Don’t settle for the first offer you receive from your bank. Get quotes from at least three different lenders, including:

  • Traditional banks
  • Credit unions
  • Online lenders

By comparing interest rates, fees, and loan terms from your prospective lender, you can find the option that best fits your budget. For additional guidance, consider consulting experts specializing in mortgage approval in GA or similar ones close to you. These pros can take you through the nuances of the mortgage process and help you secure the best possible loan for your situation. 

Boost Your Credit Score

Lenders look at your credit score to assess your creditworthiness or how likely you are to repay a loan on time. 

Data shows that the average credit score in the US in 2023 stood at 718. This means that the average American has a good credit card score. However, good isn’t enough in this context, as it often scores above 740 and qualifies for the best rates. 

So, how do you boost your credit scores?

  • Pay all your bills on time each month, including credit cards, utilities, and phone bills.
  • Maintain low credit card balances. Ideally, they should be below 30% of your credit limit.

Check your credit report regularly for errors and dispute any mistakes you find.

Make a Larger Down Payment To Reduce Loan Amount

The more money you put down as a down payment, the less you’ll need to borrow. This reduces the lender’s risk and incentivizes them to offer you a lower interest rate.

For example, say you’re buying a USD$200,000 house. With a 20% down payment, you’d put USD$40,000 down and only need to borrow USD$160,000. This lowers your loan amount and potentially qualifies you for a better rate.

Choose the Loan Term that Fits Your Goals

A key factor to consider is the best loan term for your situation.

  • Longer Loan Term (e.g., 30 years)

This translates to lower monthly payments, making it easier to manage your budget in the short term. However, you’ll end up paying more interest overall. This might be a good option if you’re expecting income growth in the future.

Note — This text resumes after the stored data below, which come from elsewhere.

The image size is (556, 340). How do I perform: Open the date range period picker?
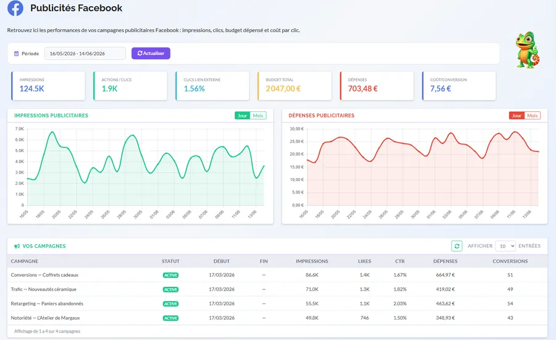(85, 54)
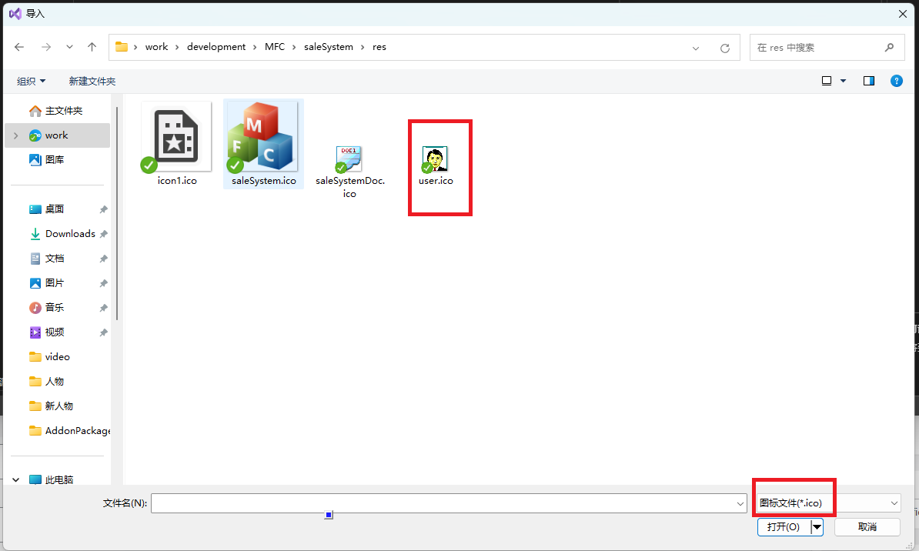919x551 pixels.
Task: Click the icon1.ico file thumbnail
Action: pyautogui.click(x=177, y=139)
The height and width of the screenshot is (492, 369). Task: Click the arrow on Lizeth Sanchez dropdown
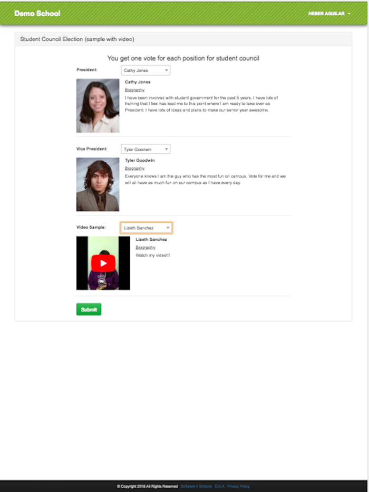[168, 228]
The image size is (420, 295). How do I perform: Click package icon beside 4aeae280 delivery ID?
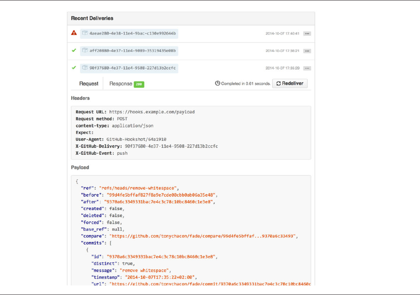85,33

  • Shorter Loan Term (e.g., 15 years)

This results in higher monthly payments but lowers the total interest paid over the life of the loan. This is a good option if you can afford the higher costs and want to save money in the long run.

Consider Buying Mortgage Points To Lower Your Rate

Mortgage points are prepaid interest that you buy at closing. By paying this lump sum upfront, you’re securing a lower interest rate for the entire loan term.

For example, your loan is USD$ 300,000 and one discount point costs 1% of that, or USD$ 3,000. If you buy that point, your interest rate could drop from 5% to 4.5% or so. This definitely lowers those monthly payments and saves cash over decades of payments.

Improve Your Debt-To-Income Ratio (DTI) To Show Affordability

Your DTI ratio compares your total monthly debt obligations (including credit card payments, car loans, etc.) to your gross monthly income. A lower DTI shows lenders you have more income available to cover your mortgage payment. 

This makes you a more attractive borrower and potentially qualifies you for a better rate. Focus on paying down existing debt to lower your DTI.

Look For Lender Credits To Reduce Closing Costs

Closing costs cover all sorts of fees – things like the appraisal, title search, origination charges. These can add up to a hefty sum of cash you need to bring to the closing table.

However, some lenders will cut you a break by offering closing cost credits or lender credits. Maybe you’ll get a credit for having an excellent credit score over 800. Or there could be an incentive if you enroll in automatic mortgage payments. 

So, be sure to ask every lender about any credits like this for which you could qualify. 

In Closing

Yes, mortgages are a significant financial undertaking, but they don’t have to be a burden. Follow the tips in this guide, and you’ll increase your odds of making the right decisions. If you feel stuck, seek the input of a qualified mortgage professional you trust. Their wisdom can go a long way toward helping you get the best deal.